I am not at all certain why you would assume that protolanguages must have no morphology. PIE is just a language like any other before or since. If we review the relevant article, the Font of All Knowledge explains that morphology is the study of words, how they are formed, and their relationship to other words in the same language.
Whether your language has affixes, adpositions, or some other means of distinguishing roles all of that falls under morphology. Thus, I'd argue that it is "naturalistic" to insert morphology into your protolanguage. After all, it's already there! Else, your daughter languages most likely wouldn't have the concept at all. (And that kind of speculative invented language would be very interesting indeed!)

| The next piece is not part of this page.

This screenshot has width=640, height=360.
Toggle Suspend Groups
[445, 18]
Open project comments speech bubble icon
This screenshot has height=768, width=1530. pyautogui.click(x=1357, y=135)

Standard examples, consider Latin & English:
john bit the dog
the dog bit john
the dog bit john
john bit the dog
johannem momordit canis
canem momordit johannes
canis momordit johannem
johannes momordit canem
Morphology tells us how the words are related to each other. Just because English got rid of almost all of its endings doesn't mean we did away with morphology! We just tucked it away somewhere else, in this case, word order. This is why Latin can put the agent or the patient before the verb, but English, except in unusual circumstances, can not. We expect that whatever noun comes before the verb is the agent, be it the dog or be it John.
Morphology has even been proposed for Nostratic, the protolanguage from which PIE descended.